“Wherever Jews have lived, they have adapted to the products of the land, ” Susan Barocas, project director for the Experience, told the group at Equinox. In an interview after the event, Barocas spoke about the relationship between food, Passover and the journey of the Jewish people.
From cleaning to preparing meals according to Kosher laws, Passover is an exciting but challenging time of year, Barocas said. And when it comes to preparing matzoh for Passover, there are specific Kosher laws. “To make something Kosher, you have 18 minutes to stir it up, roll it flat and get it into an oven,” she said.
Equinox co-owners Todd and Ellen Kassoff Gray talk about how to put a local, seasonal spin on traditional Passover dishes.
Barocas said that during Passover, people keeping Kosher don’t eat pasta or leavened bread. Jews also avoid shellfish and refrain from consuming meat and milk at the same time.
“It is not about sacrifice. It is really is about the separation and being aware of what you are eating and thanking God for that animal,” Barocas said. “For me , Passover is a time of freedom.

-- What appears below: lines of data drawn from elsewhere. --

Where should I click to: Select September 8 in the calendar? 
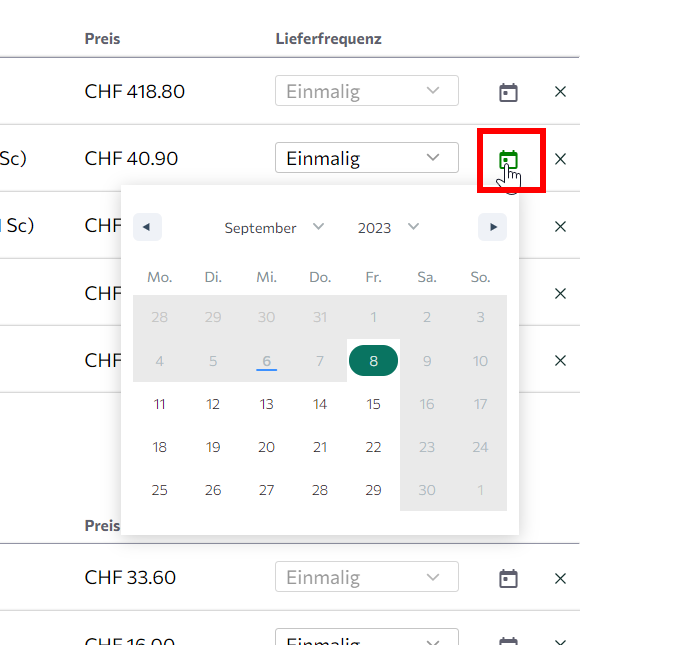(x=373, y=361)
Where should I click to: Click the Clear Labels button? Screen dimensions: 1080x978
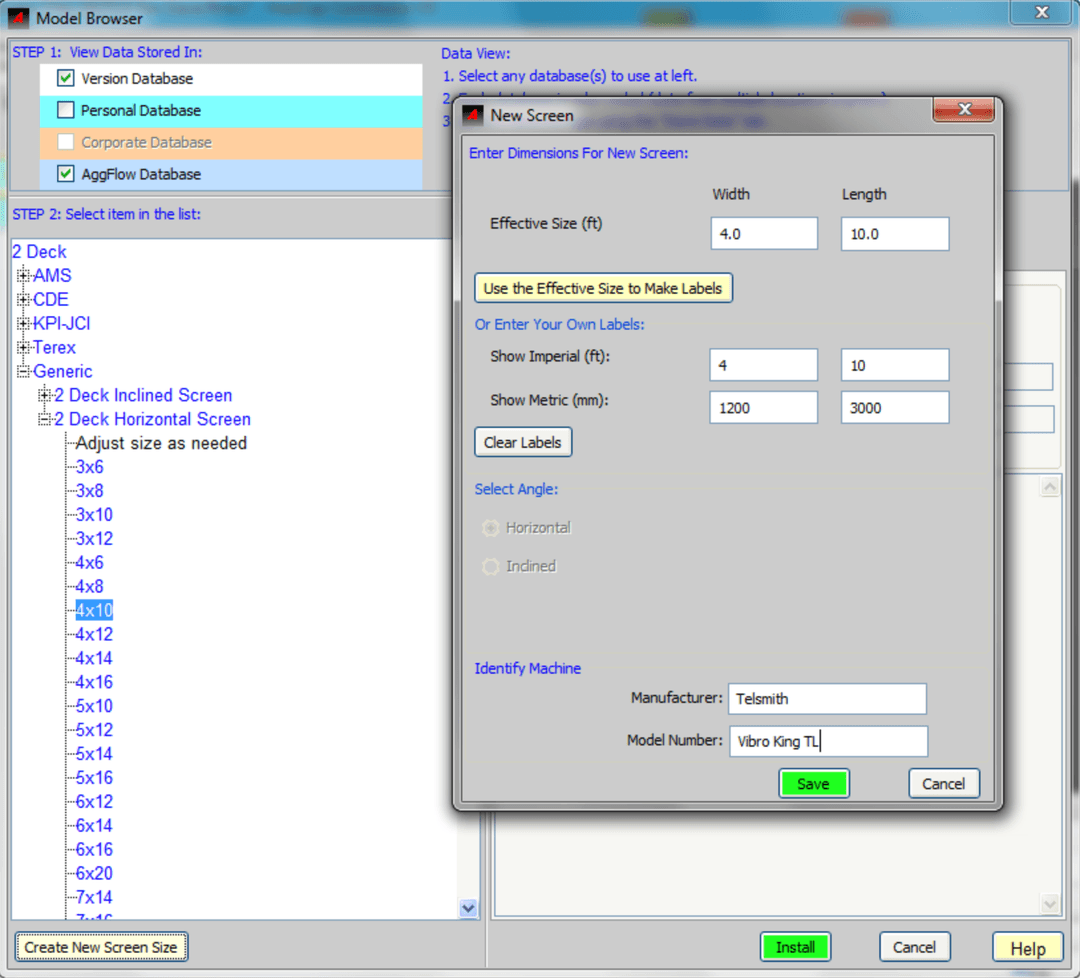pos(523,442)
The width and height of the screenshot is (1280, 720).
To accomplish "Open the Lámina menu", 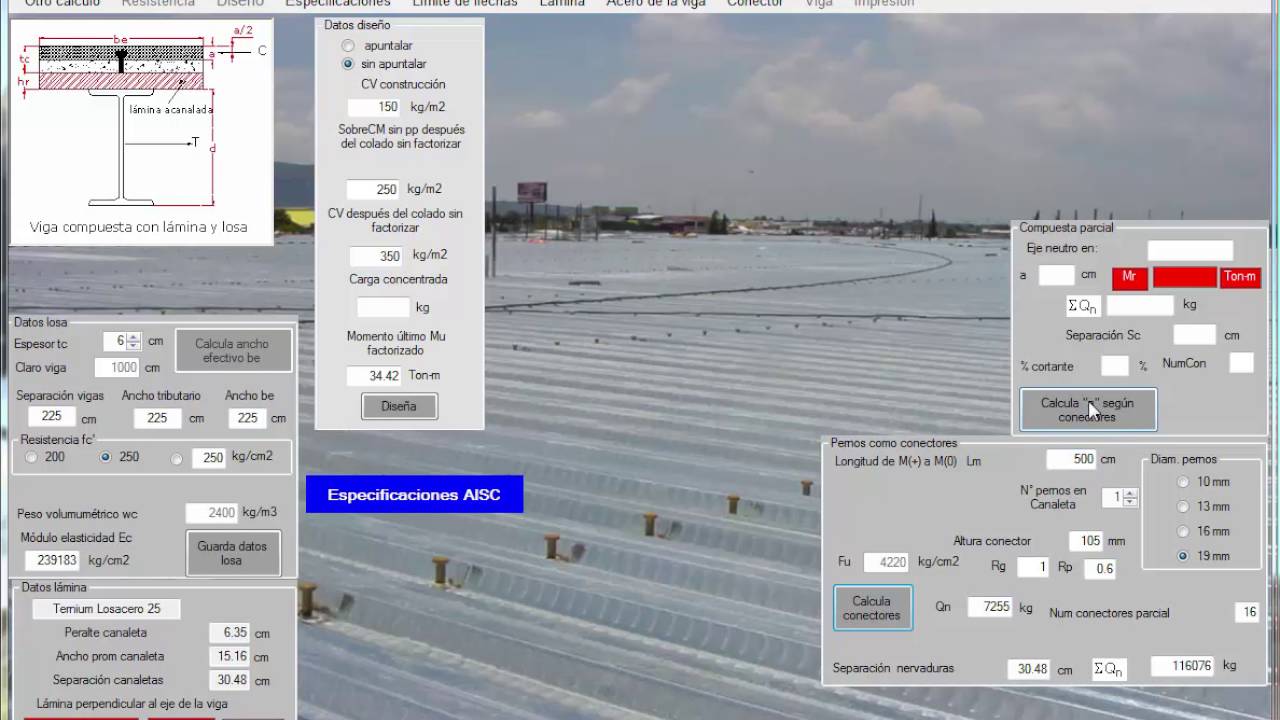I will (562, 4).
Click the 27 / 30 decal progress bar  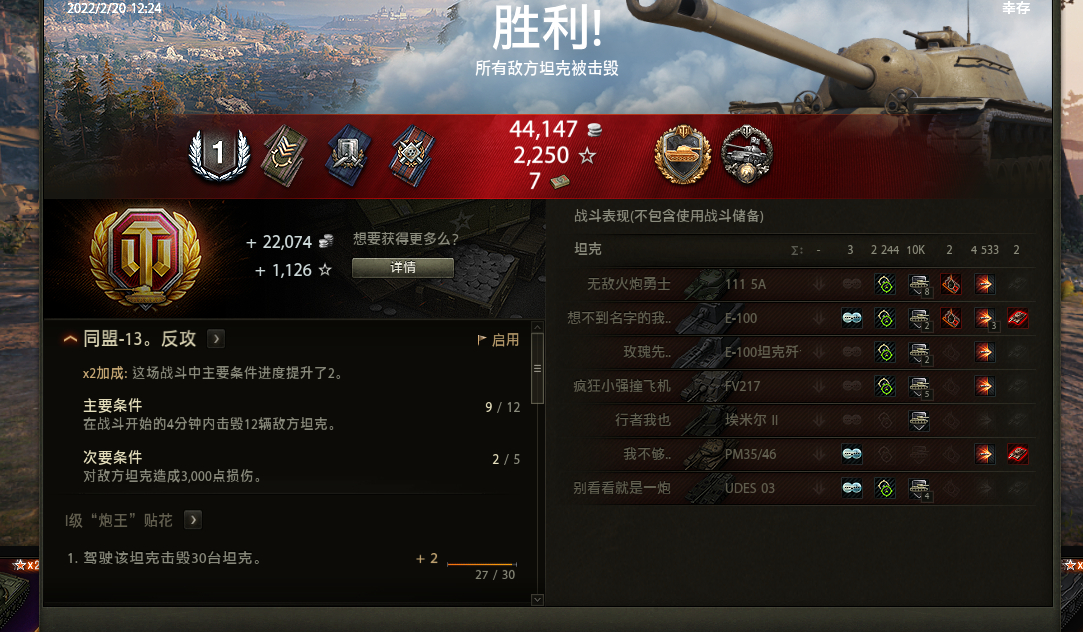[x=481, y=564]
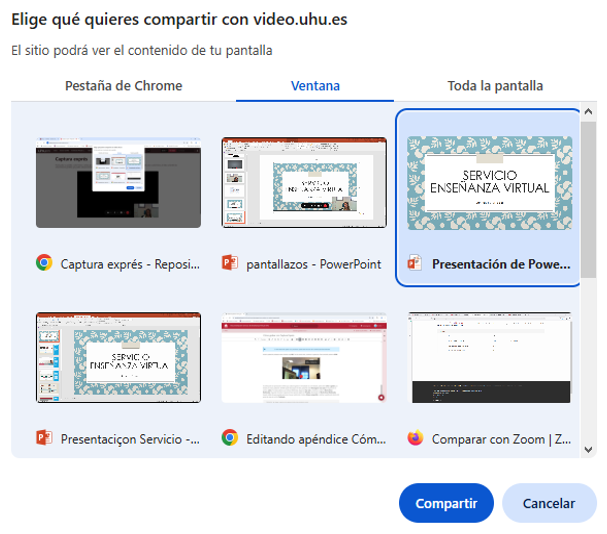Click the scrollbar down arrow in window list

[x=589, y=449]
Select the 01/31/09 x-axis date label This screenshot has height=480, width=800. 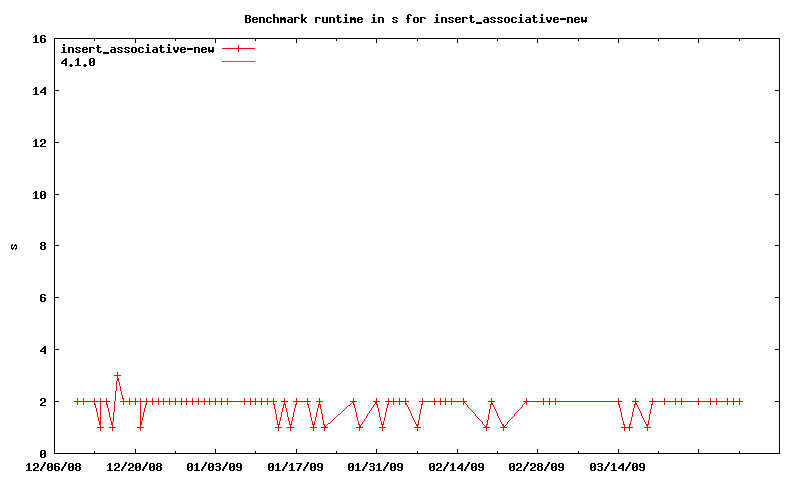[376, 466]
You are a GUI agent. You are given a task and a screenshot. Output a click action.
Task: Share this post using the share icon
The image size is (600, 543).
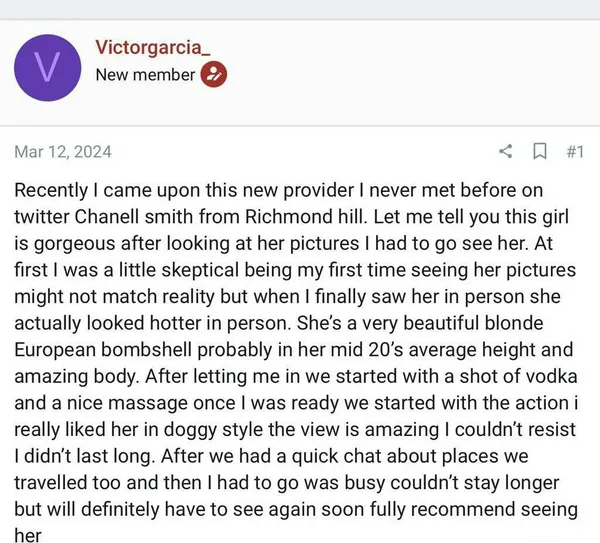pos(506,152)
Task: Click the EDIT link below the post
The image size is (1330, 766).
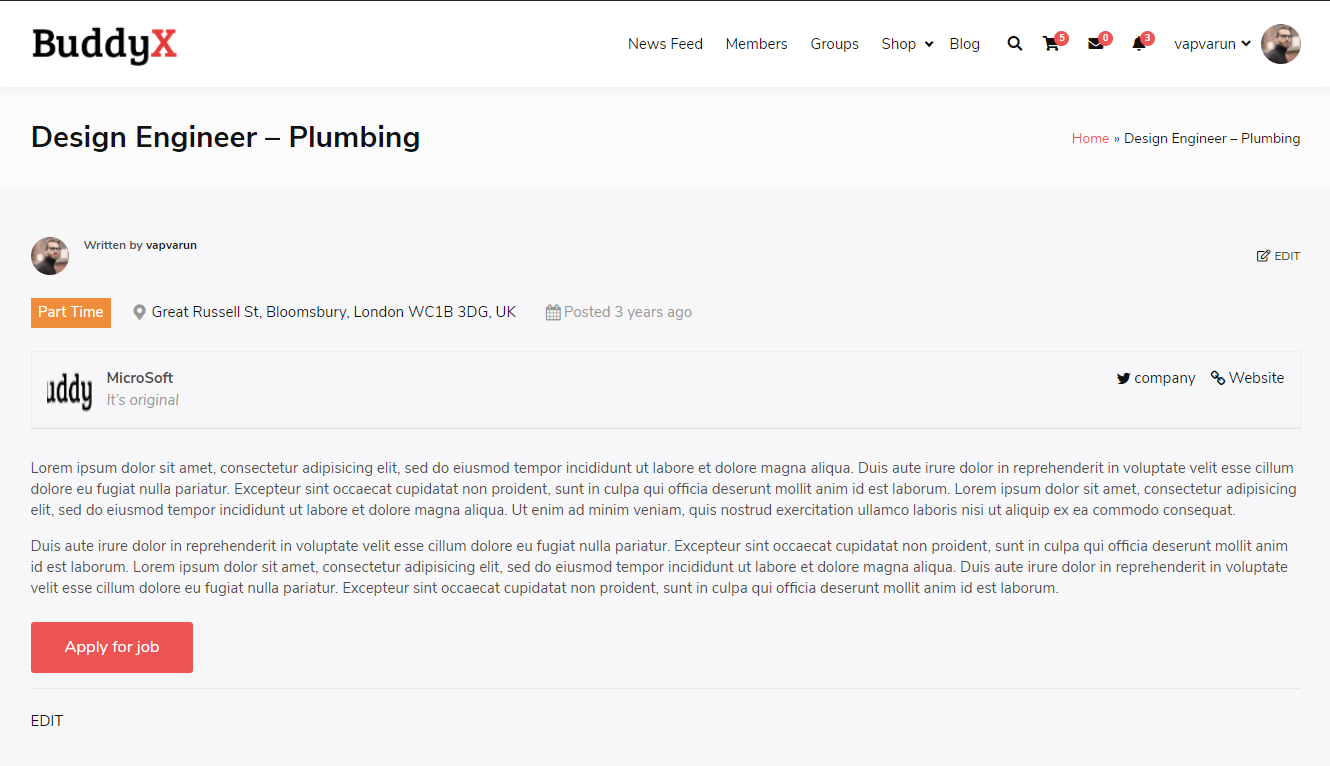Action: coord(47,721)
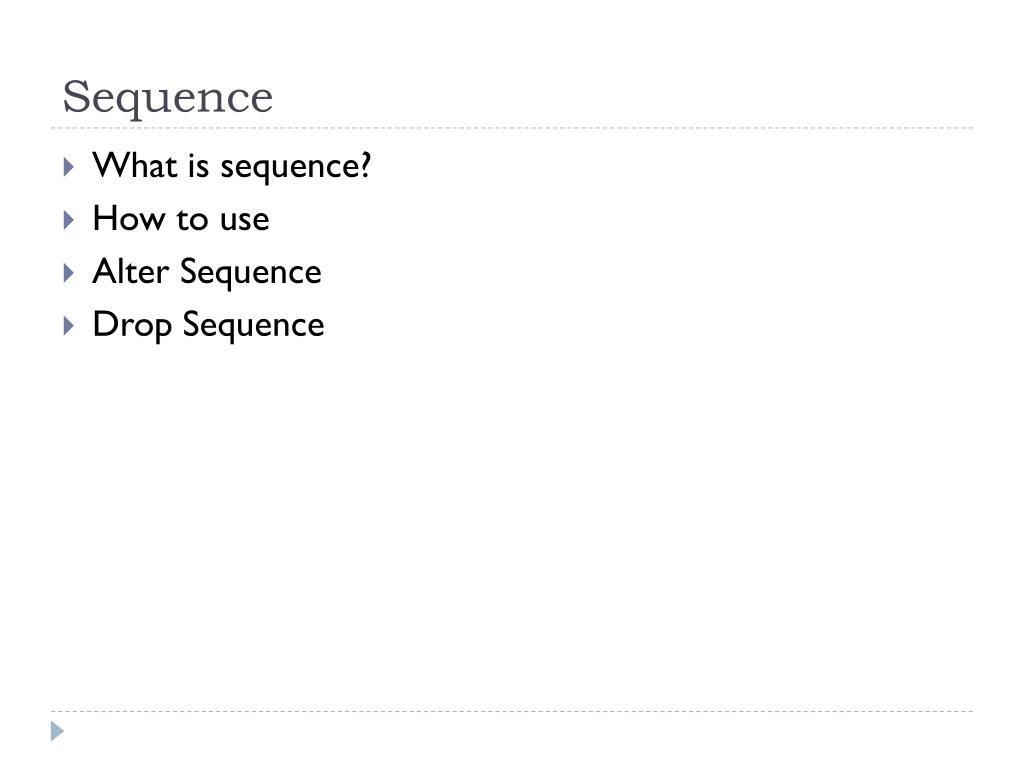This screenshot has height=768, width=1024.
Task: Click the word 'use' in the second bullet
Action: point(245,221)
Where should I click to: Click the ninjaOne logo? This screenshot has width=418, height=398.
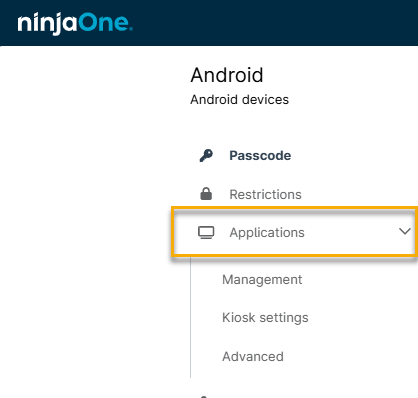click(x=75, y=23)
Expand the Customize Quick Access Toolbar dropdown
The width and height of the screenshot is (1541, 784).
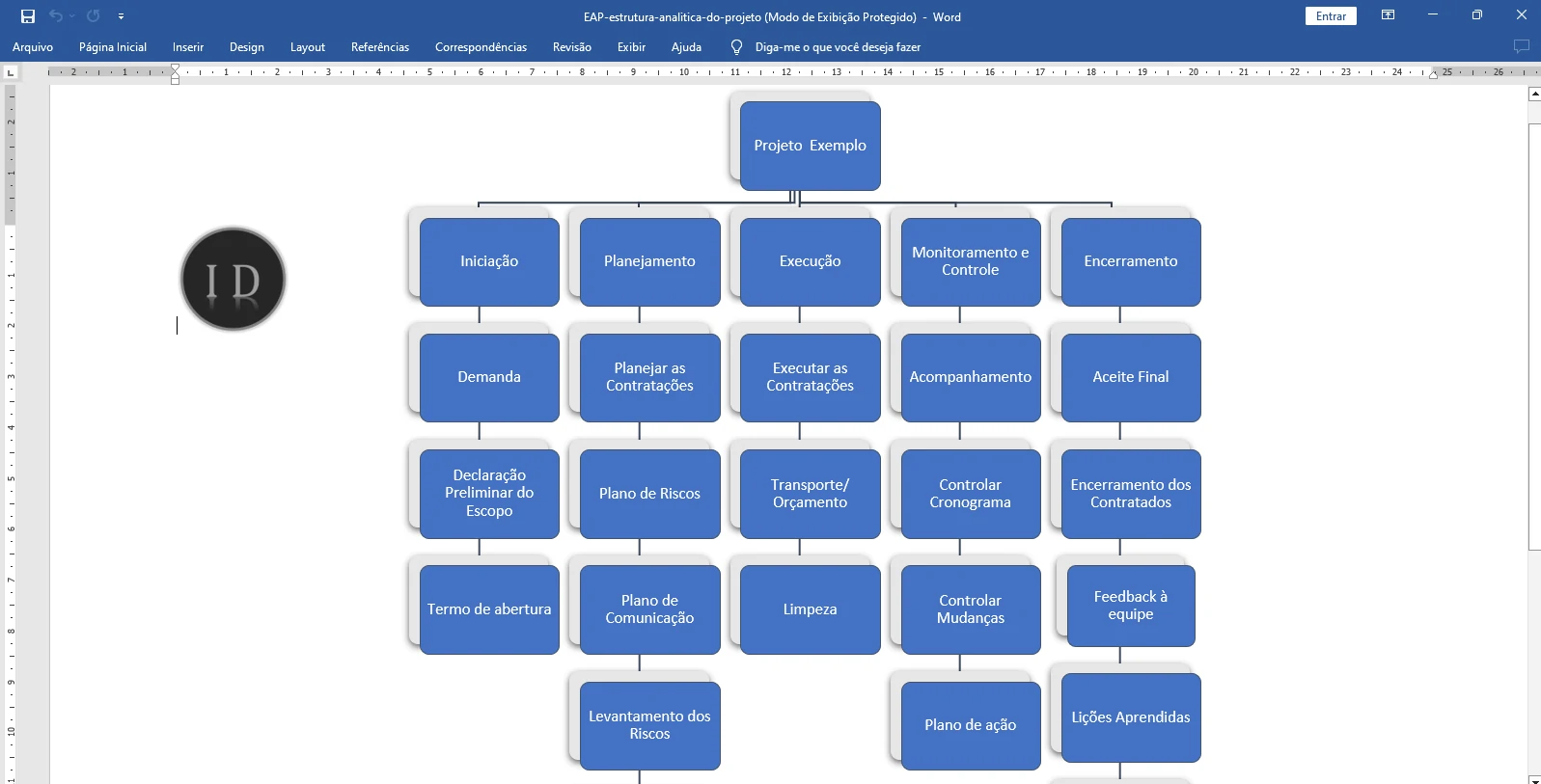pyautogui.click(x=121, y=16)
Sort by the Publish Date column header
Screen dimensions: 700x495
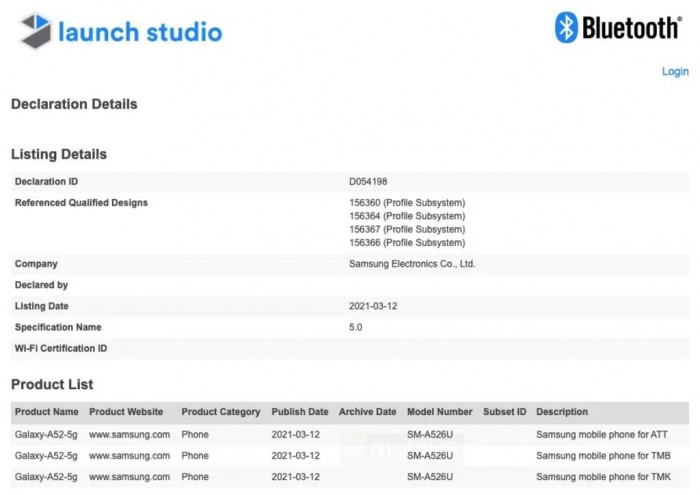click(299, 412)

You think about the journey — the Exodus was a huge journey. I think about the personal journey in my life. It is definitely a time you want to be with family.”
Joan Nathan, broadcaster and author of 10 cookbooks including “Jewish Cooking in America,” was also at Equinox last week.
“Jewish people have always adapted to whatever community they were in, but they have adapted to the laws of Kashrut [keeping Kosher] so that there is Jewish Indian food, Jewish Iraqi food,” Nathan said.
While the focus was solely on food during the cooking demonstration, Stuart S. Kurlander, Jewish federation president, said the goal of the Experience is to create a more welcoming environment, and for the Jewish community to come together in a greater way.
DeDe Feinberg, a trustee of the United Jewish Endowment Fund, which is part of the federation, echoed those sentiments.
“Being a Jewish mother, there is nothing more important than food,” Feinberg said.
“It is not only the bringing of the food to the table and the nurturing; it brings the family together. The food is the medium for people coming together.”